== Extrait à lire
Les pays industrialisés doivent ici jouer la carte de la transparence et du respect des promesses faites. Une définition commune de la notion d’additionnalité devra être établie, qui clarifie l’effort financier supplémentaire réalisé par rapport à l’enveloppe existante de l’aide public au développement. Les pays industrialisés devront communiquer leur plan de financements précoces, précisant les sources de financement, les volumes mobilisés, l’allocation des financements, et l’articulation avec l’aide publique au développement préexistante. L’impératif de transparence est également de mise du coté des pays en développement récipiendaires : un dispositif de MRV garantissant la traçabilité des fonds devra être mis en place.
Les financements pérennes
La question des financements pérennes et de l’architecture institutionnelle qui les sous-tend est en enjeu essentiel pour la dynamique de la politique climatique internationale, à double titre. Premièrement, la mise en œuvre des politiques d’atténuation et d’adaptation est conditionnée à la perspective claire d’un soutien financier des pays industrialisés aux pays en développement. Deuxièmement, la concrétisation des promesses financières faites par les pays industrialisés est indispensable à la construction d’une relation de confiance avec les pays en développement, elle-même indispensable au déblocage des négociations sur d’autres sujets. Un recul sur le volet du financement ferait de la Conférence de Copenhague un échec quasi-intégral.
====
== Données fournies
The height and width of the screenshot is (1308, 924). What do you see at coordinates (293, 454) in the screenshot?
====
== Données fournies
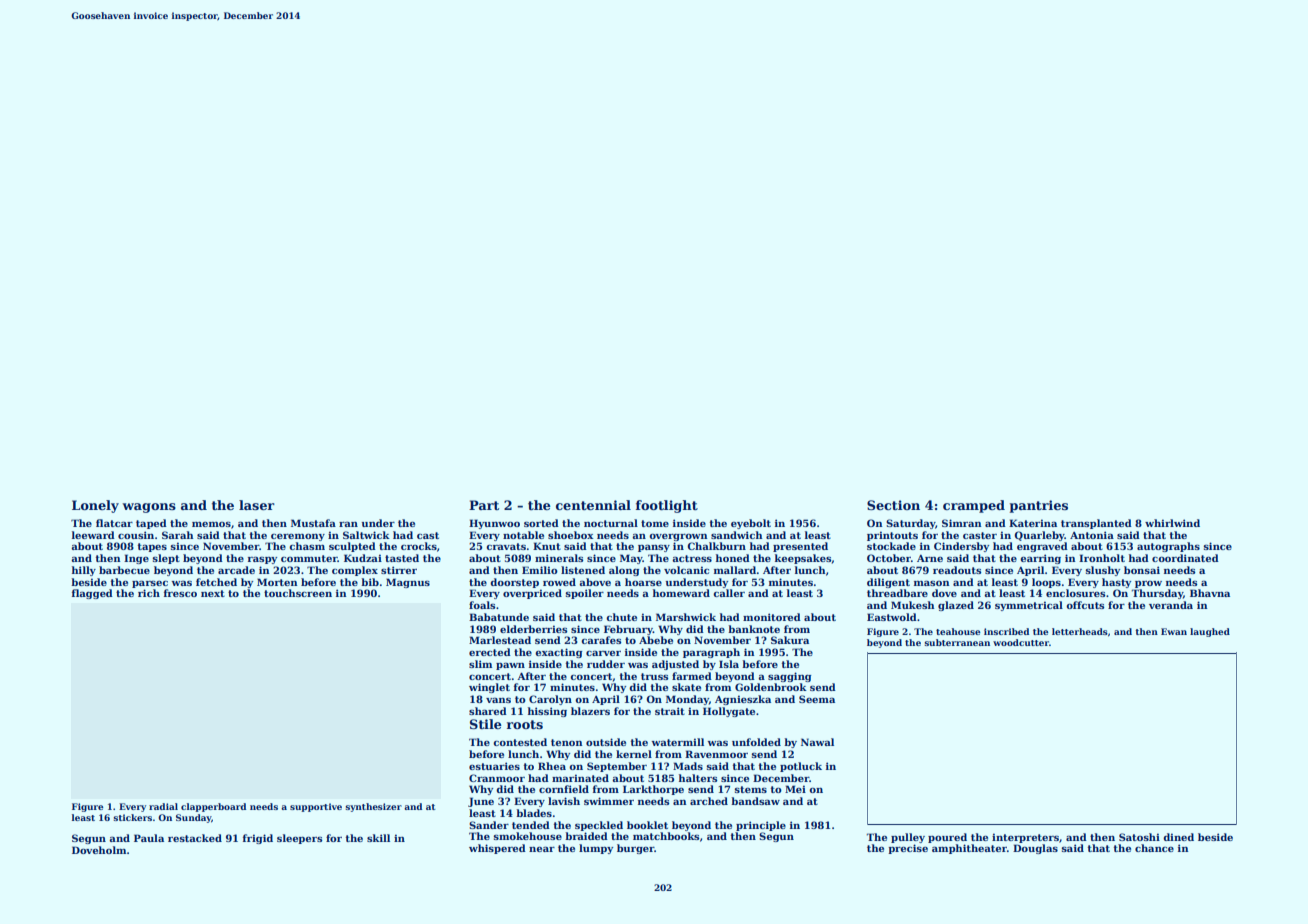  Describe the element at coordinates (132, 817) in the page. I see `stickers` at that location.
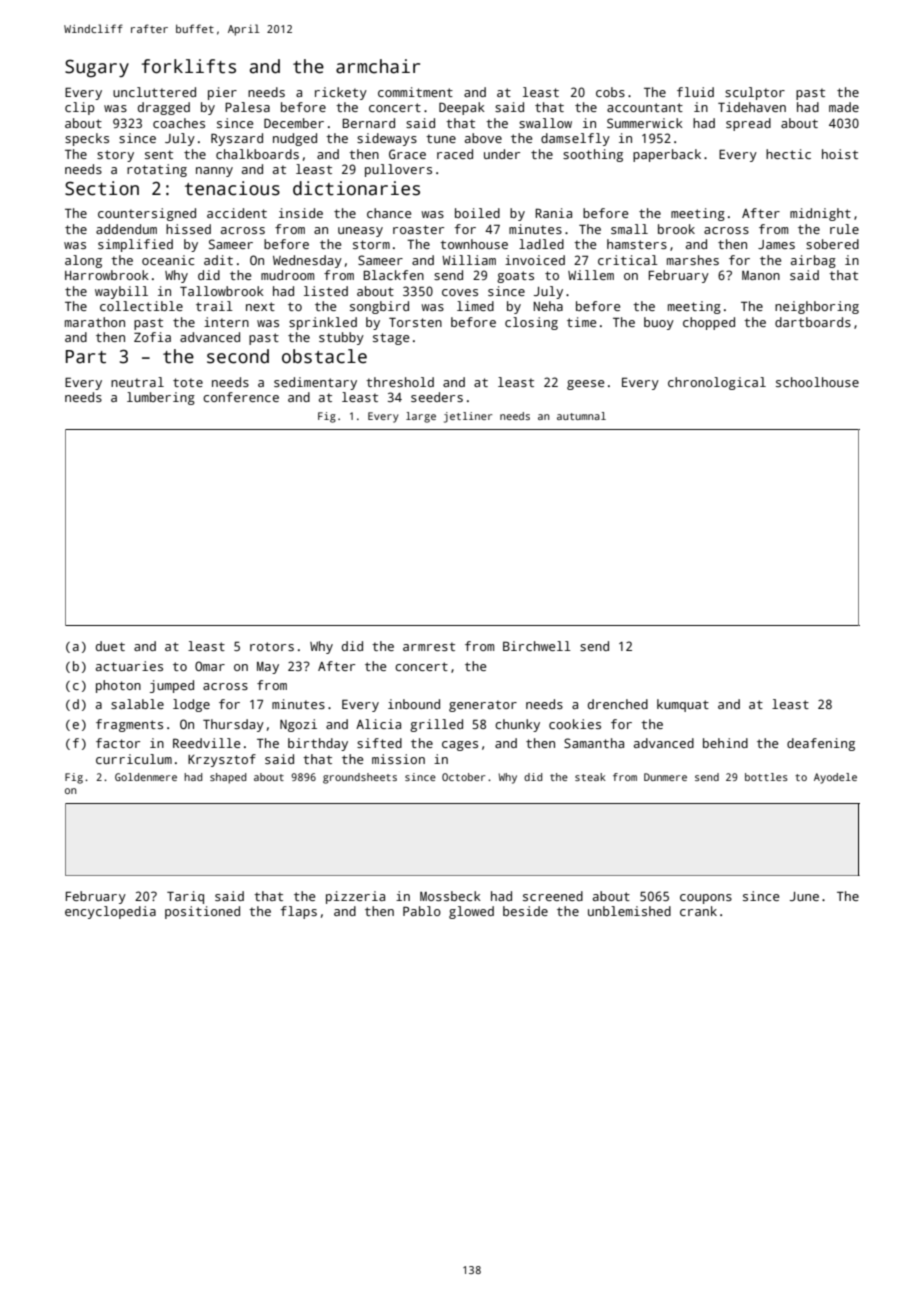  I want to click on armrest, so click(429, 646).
====
== Données fournies
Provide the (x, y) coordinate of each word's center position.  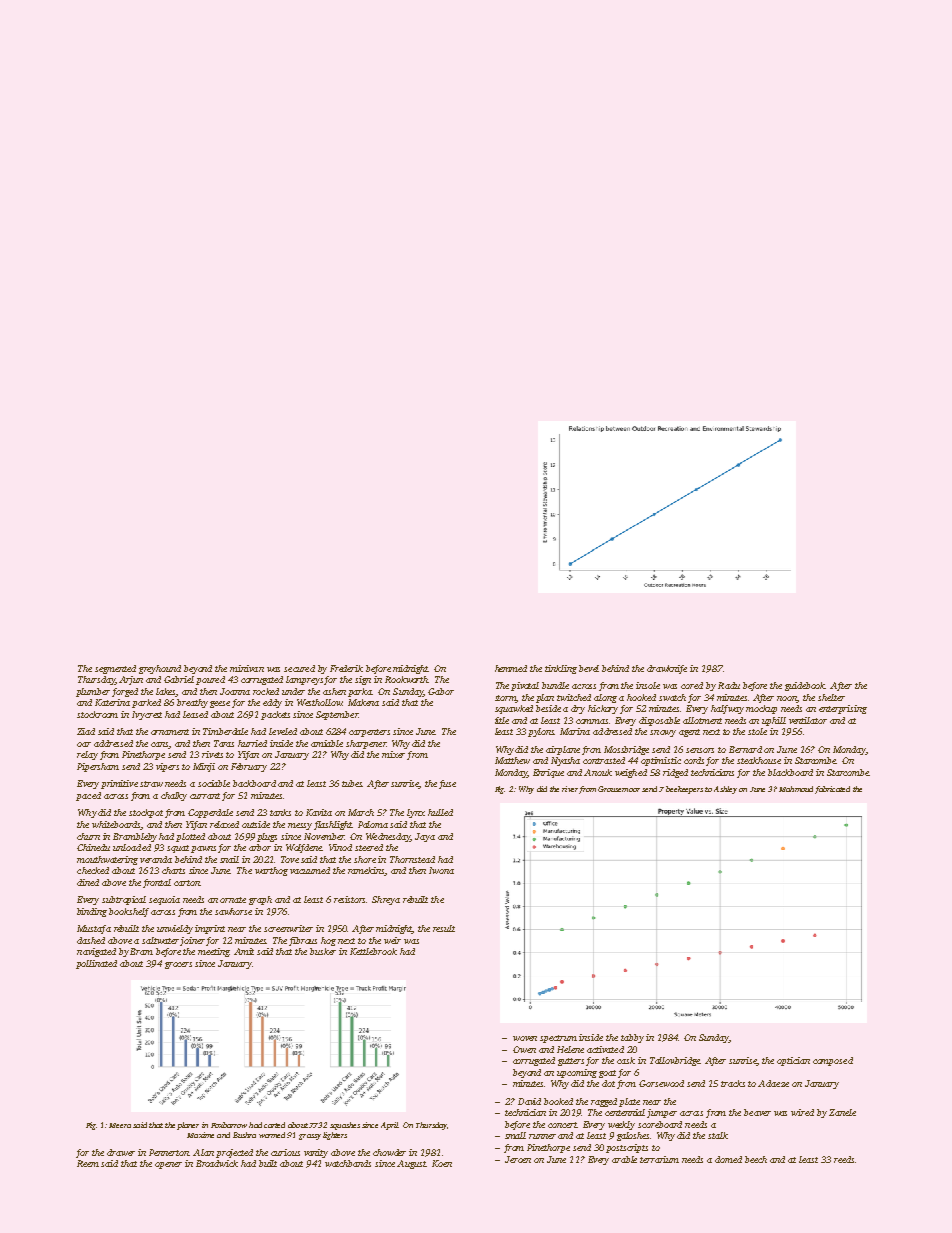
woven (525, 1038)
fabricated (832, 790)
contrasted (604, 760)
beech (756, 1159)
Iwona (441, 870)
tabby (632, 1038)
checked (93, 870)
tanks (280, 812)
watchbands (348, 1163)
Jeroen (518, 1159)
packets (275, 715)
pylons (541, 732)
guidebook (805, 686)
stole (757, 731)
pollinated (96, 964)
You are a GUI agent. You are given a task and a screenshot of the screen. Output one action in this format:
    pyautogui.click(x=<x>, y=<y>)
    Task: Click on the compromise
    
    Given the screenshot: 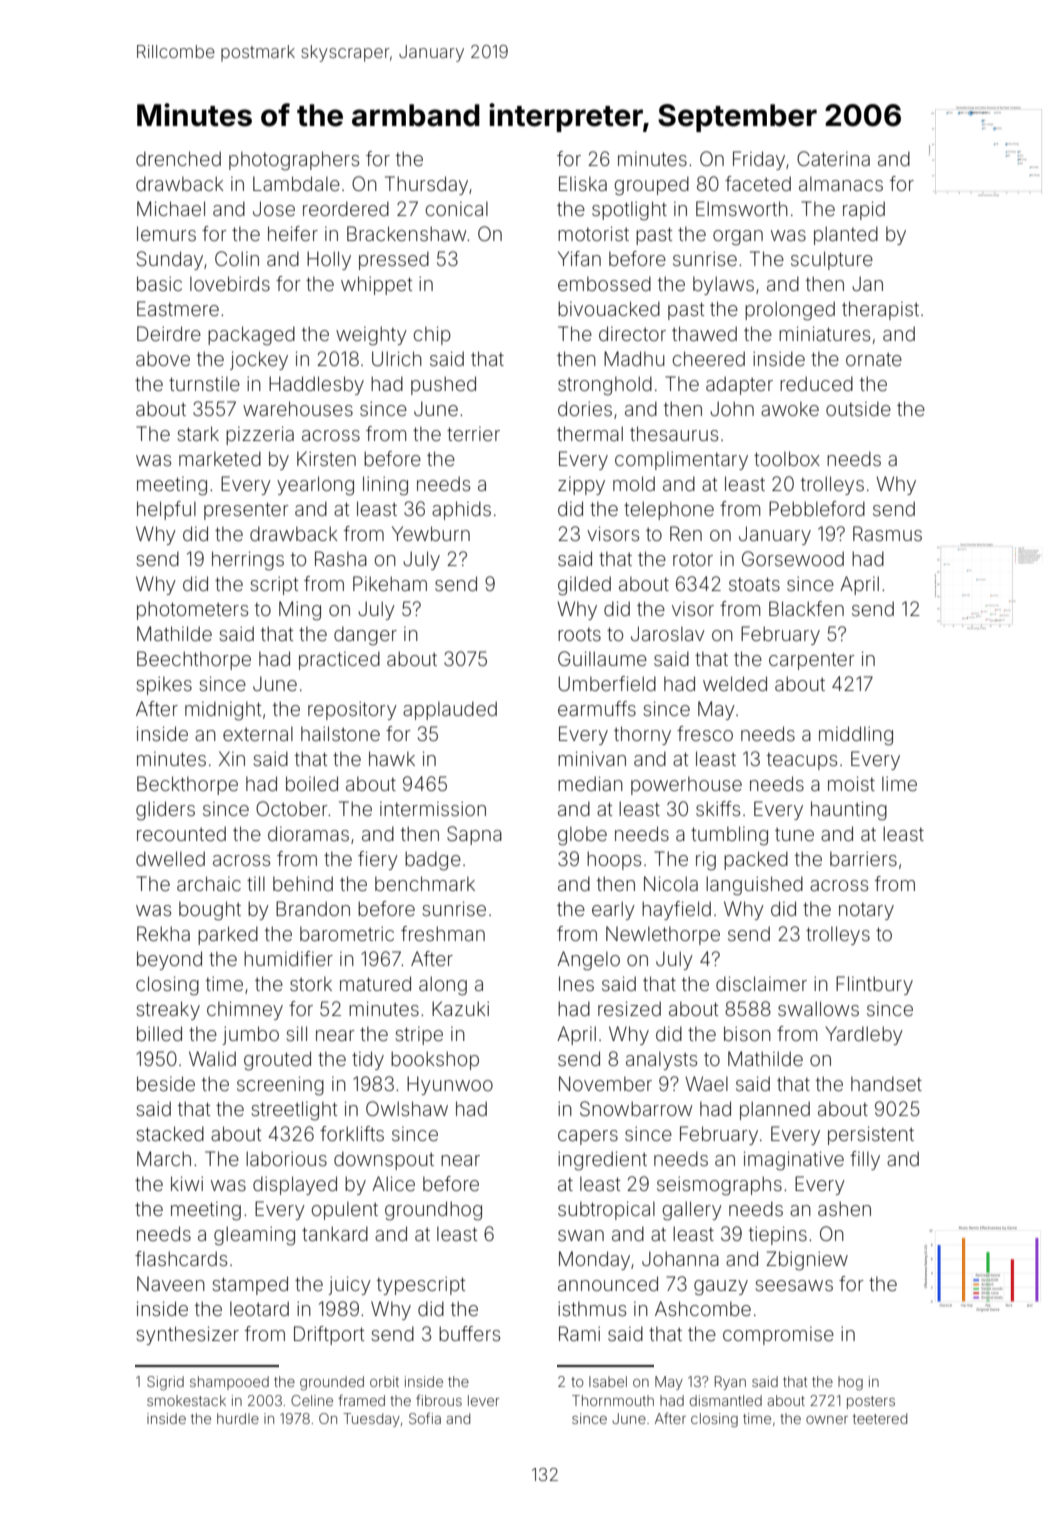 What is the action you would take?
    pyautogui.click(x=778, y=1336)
====
Consigne:
Recopiez fidèlement le passage de l'extrait sur le financement climatique, depuis « Les pays industrialisés doivent » jusqu'à « mis en place. » inclus.

Réponse attendue:
Les pays industrialisés doivent ici jouer la carte de la transparence et du respect des promesses faites. Une définition commune de la notion d’additionnalité devra être établie, qui clarifie l’effort financier supplémentaire réalisé par rapport à l’enveloppe existante de l’aide public au développement. Les pays industrialisés devront communiquer leur plan de financements précoces, précisant les sources de financement, les volumes mobilisés, l’allocation des financements, et l’articulation avec l’aide publique au développement préexistante. L’impératif de transparence est également de mise du coté des pays en développement récipiendaires : un dispositif de MRV garantissant la traçabilité des fonds devra être mis en place.